Worldwide DSC shipments are forecast to hit 95.3 million units this year and 102.3 million next year, up from 87.4 million last year, with momentum seen from the Asia-Pacific region and emerging markets, according to Taipei-based Market Intelligence Center.
Margins for DSC production can easily exceed 10 percent, compared with 5 percent to 6 percent for computer production, Yu said.
Last Tuesday, Singapore-based Flextronics International Ltd, the world's largest EMS firm, announced that it would acquire Eastman Kodak Co's DSC manufacturing division and development center for US$35 million.
Kodak will continue marketing digital cameras under its own brand but production will be outsourced to Flextronics.

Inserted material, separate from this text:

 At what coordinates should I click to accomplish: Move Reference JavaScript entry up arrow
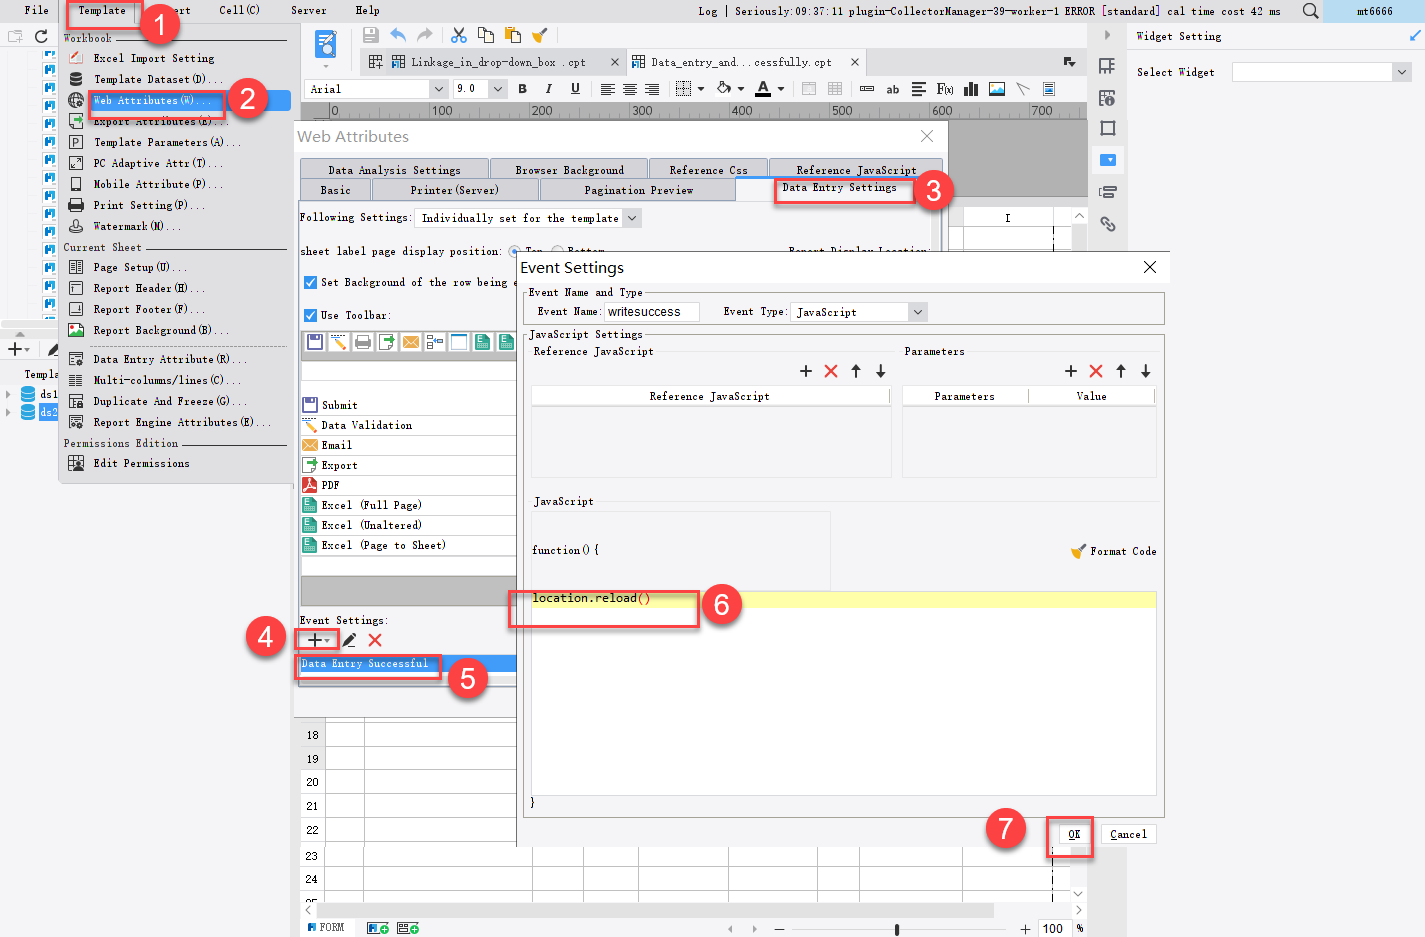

Flextronics' move comes on the heels of an announcement by smaller rival Hon Hai Precision Industry Co, which said on June 20 that it would acquire Taiwan's top DSC maker Premier Image Technology Corp through a share swap.
"We believe it is structurally negative to DSC manufacturers because competition will intensify with the entrance of Flextronics, which previously produced small volumes of digital cameras for Casio Computer Co," Macquarie Equities said in a report dated last Thursday.
Given their strong manufacturing background, cost leadership and scale, the world's top two EMS firms will likely boost rivalry among DSC manufacturers like Sanyo Electric Co, Asia Optical Co, Ability Enterprise Co, Altek Corp and add to the decline in margins, Macquarie said.
Premier Image, Asia Optical, Ability and Altek are the nation's first-tier DSC contract makers.
Flextronics' move should be particularly negative to Kodak's current suppliers, such as Altek and Asia Optical, over the long term, the Australian brokerage firm said.
Kodak's orders account for more than 50 percent of Altek's DSC shipments, and 10 percent to 20 percent of Asia Optical's, it said.
"With Flextronics in the picture now, it could also potentially limit planned market share gains by Hon Hai," Macquarie said.
But this does not mean the end for contract makers, Yu said.
"Compared with EMS players, manufacturers such as Asia Optical have mastered technologies for producing camera chips and optical camera lenses, and they also have advantages in camera design," he said.
These manufacturers have good long-term relationships with major Japanese clients such as Casio, Sony Corp, Canon Inc and Nikon Corp, and this is an area where EMS firms might need some time to catch up, Yu said.